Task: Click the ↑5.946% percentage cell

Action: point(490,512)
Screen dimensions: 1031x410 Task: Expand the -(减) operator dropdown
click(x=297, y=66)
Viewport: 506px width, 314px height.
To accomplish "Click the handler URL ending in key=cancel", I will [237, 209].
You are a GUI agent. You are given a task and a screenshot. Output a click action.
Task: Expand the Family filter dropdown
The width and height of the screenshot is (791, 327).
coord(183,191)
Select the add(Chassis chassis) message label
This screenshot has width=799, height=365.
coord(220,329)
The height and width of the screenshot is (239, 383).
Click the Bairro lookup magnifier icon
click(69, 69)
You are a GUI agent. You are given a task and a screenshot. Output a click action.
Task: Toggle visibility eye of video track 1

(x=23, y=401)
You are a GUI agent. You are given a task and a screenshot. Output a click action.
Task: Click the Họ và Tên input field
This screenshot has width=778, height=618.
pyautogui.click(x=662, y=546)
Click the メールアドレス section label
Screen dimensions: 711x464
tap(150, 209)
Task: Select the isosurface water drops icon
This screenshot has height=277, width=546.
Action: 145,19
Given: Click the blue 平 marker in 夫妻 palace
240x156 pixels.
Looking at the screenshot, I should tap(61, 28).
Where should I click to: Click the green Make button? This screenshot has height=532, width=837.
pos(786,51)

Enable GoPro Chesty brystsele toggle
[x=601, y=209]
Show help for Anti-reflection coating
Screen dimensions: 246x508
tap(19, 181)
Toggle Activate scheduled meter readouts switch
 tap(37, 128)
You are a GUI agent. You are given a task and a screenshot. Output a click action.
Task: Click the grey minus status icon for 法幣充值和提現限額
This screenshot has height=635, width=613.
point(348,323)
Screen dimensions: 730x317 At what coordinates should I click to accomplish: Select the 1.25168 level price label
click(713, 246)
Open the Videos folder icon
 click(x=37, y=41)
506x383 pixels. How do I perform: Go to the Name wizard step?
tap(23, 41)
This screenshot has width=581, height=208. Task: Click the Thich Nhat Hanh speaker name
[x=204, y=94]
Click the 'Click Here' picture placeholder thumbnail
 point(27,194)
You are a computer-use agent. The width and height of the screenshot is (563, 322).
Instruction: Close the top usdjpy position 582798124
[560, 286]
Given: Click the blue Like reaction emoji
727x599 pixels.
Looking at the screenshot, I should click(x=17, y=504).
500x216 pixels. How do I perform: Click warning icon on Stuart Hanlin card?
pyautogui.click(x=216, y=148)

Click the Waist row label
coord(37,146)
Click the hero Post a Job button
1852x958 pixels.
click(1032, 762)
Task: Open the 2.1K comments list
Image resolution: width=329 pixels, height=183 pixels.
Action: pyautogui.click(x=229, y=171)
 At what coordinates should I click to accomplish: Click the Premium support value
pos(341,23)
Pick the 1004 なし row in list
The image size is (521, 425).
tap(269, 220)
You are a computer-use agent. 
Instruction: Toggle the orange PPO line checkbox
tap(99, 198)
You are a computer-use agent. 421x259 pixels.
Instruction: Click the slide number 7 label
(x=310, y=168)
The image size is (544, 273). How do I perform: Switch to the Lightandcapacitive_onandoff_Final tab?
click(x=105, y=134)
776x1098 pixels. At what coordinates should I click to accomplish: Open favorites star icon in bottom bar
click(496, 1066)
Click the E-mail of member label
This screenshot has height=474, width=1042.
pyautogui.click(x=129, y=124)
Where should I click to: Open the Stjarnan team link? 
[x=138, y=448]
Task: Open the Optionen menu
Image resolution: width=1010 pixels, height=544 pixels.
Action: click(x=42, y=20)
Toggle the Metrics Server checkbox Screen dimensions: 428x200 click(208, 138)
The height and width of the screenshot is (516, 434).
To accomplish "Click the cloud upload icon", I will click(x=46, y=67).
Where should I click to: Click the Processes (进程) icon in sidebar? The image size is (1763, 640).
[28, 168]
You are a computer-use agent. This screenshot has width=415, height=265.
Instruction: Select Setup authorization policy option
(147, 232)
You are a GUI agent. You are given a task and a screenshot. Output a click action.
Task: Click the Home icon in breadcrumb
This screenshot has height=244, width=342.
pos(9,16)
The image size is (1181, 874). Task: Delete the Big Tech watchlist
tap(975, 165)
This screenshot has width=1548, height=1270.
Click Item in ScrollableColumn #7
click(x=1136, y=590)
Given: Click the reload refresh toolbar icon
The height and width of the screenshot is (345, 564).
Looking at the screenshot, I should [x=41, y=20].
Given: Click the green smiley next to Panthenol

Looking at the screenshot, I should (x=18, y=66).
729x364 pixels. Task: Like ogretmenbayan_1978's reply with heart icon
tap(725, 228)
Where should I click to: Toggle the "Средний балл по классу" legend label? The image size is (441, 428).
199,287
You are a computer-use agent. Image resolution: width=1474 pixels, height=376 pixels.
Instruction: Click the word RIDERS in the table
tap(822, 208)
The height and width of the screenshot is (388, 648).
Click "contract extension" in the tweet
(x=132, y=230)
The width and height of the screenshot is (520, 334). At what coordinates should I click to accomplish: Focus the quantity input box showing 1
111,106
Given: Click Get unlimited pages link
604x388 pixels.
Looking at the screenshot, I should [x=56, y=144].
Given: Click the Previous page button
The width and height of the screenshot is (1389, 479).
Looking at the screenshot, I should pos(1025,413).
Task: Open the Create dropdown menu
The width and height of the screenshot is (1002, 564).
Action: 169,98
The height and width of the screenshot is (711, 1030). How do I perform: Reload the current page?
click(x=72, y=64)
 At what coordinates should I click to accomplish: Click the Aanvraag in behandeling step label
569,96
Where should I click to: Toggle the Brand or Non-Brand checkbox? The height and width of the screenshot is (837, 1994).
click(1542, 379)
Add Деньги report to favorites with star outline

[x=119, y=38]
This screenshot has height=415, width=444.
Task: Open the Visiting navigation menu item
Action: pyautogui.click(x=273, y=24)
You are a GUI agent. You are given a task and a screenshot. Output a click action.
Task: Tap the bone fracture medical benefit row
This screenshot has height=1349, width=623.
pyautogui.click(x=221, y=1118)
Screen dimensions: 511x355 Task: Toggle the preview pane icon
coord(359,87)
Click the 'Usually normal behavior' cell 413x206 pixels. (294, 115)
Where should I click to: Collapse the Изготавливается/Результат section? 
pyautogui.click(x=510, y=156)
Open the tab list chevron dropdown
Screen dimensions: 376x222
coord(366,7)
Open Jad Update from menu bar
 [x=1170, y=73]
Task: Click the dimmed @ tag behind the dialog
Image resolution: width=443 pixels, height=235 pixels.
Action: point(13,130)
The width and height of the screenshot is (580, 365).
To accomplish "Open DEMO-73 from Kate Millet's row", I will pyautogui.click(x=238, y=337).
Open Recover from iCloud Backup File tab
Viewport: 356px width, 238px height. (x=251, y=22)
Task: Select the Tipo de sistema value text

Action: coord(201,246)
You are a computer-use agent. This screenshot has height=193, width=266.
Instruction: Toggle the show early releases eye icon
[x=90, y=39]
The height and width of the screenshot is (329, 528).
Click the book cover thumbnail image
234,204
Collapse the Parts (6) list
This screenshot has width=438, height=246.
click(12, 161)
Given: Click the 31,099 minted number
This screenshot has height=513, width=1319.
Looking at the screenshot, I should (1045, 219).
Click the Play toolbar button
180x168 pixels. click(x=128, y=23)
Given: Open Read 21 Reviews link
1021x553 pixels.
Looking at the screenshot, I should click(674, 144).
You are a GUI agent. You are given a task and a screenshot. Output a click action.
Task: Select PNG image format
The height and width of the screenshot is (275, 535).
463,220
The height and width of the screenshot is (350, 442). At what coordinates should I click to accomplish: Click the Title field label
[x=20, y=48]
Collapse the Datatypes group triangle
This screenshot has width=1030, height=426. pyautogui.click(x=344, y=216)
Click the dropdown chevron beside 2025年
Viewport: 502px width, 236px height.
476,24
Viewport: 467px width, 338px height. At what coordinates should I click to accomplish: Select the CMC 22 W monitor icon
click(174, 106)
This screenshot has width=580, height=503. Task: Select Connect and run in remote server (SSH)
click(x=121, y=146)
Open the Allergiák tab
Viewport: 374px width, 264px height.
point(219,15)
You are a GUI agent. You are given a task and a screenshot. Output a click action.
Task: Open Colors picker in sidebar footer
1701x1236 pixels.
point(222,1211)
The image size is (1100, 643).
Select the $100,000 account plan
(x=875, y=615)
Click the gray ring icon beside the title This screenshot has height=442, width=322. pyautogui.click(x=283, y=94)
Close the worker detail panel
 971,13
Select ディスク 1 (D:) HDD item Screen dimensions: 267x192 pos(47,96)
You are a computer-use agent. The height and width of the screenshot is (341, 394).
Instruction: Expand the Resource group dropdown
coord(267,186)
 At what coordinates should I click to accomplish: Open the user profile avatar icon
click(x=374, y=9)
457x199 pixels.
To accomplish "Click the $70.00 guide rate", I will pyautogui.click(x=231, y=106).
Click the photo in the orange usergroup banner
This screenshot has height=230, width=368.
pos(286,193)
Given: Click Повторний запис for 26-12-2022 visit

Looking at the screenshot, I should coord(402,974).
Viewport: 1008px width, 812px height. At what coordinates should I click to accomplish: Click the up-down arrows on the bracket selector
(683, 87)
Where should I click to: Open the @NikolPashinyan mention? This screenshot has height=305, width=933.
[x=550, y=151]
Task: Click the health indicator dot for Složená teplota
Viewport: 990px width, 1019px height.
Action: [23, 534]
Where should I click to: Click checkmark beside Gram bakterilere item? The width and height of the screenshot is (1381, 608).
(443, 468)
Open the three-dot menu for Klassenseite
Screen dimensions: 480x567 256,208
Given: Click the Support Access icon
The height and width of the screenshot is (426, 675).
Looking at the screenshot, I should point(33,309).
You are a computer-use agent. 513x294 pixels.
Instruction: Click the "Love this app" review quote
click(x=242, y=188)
::::::::
Problem details
An exact copy is needed of the closing lines of the entries above, counting from the one that contains "You are a computer-use agent. 513x294 pixels." and including it and the last.

Answer space
You are a computer-use agent. 513x294 pixels.
Instruction: Click the "Love this app" review quote
click(x=242, y=188)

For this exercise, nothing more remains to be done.